● **Text**:
The Divine
Following are some quotations on the notion of the Divine. I do not use the word “God” because it has become associated with Christianity and usually engenders an image of an old white dude with a beard. I do not use any specific name, even if it really isn’t a name (viz. Allah), because people associate it with a specific religion and again, personify the word. “The Divine,” however, seems impersonal enough, in English anyway, so that people will think of a concept rather than a super-human.
As in the other pages, these are not in any order.
“Indeed, my child, would that we could. But we are still too weak now for this sight; we are not yet strong enough to open our mind’s eyes and look on the incorruptible, incomprehensible beauty of that good. In the moment when you have nothing to say about it, you will see it, for the knowledge of it is divine silence and supression of all the senses. “
(Corpus Hermeticum X, p. 31)
“And god, who is energy and power, surrounds everything and permeates everything, and understanding of god is nothing difficult, my child.”
(Corpus Hermeticum, XII, p. 47)
“If matter is apart from god, my son, what sort of place would you allot to it? If it is not energized, do you suppose it anything other than a heap? But who energizes it if it is energized? We have said that the energies are parts of god. By whom, then, are all living things made alive? By whom are immortals made immortal? Things subject to change – by whom are they changed? Whether you say matter or body or essence, know that these are also energies of god and that materiality is the energy of matter, corporeality is the energy of bodies and essentiality is the energy of essence. And this is god, the all.”

● **Excerpted records**:
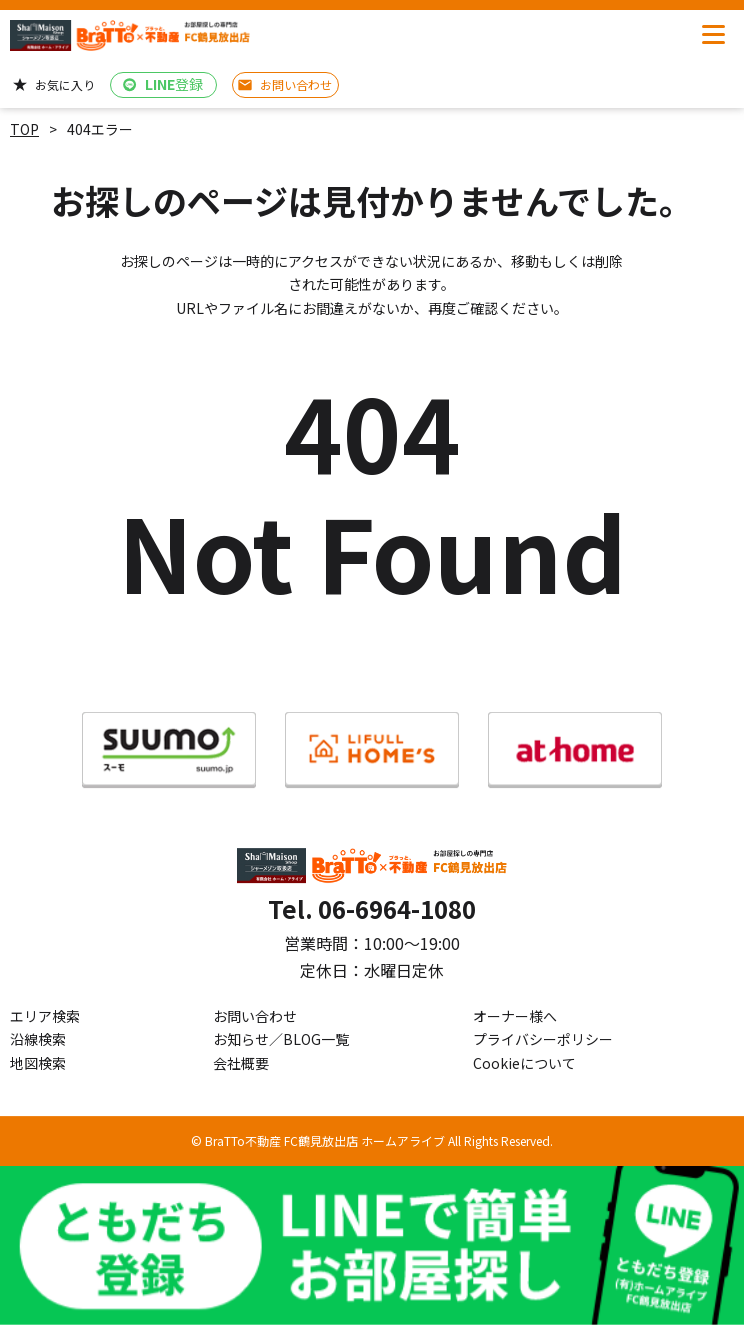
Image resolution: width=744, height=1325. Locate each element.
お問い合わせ (255, 1016)
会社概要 (241, 1063)
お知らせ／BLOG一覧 (281, 1039)
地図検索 (38, 1063)
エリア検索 (45, 1016)
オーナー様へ (515, 1016)
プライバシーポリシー (543, 1039)
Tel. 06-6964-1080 (372, 908)
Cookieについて (524, 1063)
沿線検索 (38, 1039)
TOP (24, 129)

● **Given instruction 1**:
In the page on the Divine, which book and page of the Corpus Hermeticum are cited for the quotation saying that understanding of god is nothing difficult?
● **Given instruction 2**:
Carry on the page of quotations on the Divine from the point where it stops.

● **Output 1**:
Corpus Hermeticum XII, page 47.

● **Output 2**:
(Corpus Hermeticum, XII, p. 48)
“The everlasting god, god eternal, neither can nor could have come to be — that which is, which was, which always will be. This is the nature of god, then, which is wholly from itself.”
(Asclepius, p. 75)
“He [the Divine] is unnameable since [there is no one prior to him] to give him a name.”
(The Apocryphon of John, 15)
“For he [the Divine] is immortal and eternal, having no birth; for everyone who has birth will perish. He is unbegotten, having no beginning, for everyone who has a beginning has an end. No one rules over him. He has no name; for whoever has a name is the creation of another. He is unnameable. He has no human form; for whoever has human form is the creation of another. He has his own semblance — not like the semblance we have received and seen, but a strange semblance that surpasses all things and is better than the totalities. It looks to every side and sees itself from itself. He is infinite; he is incomprehensible. He is every imperishable (and) has no likeness (to anything). He is unchanging good. He is faultless. He is unknowable, while he (nonetheless) knows himself. Hi is immeasurable. He is untraceable. He is perfect, having no defect. He is imperishably blessed. He is called ‘Father of the Universe.’”
(Eugnostos the Blessed)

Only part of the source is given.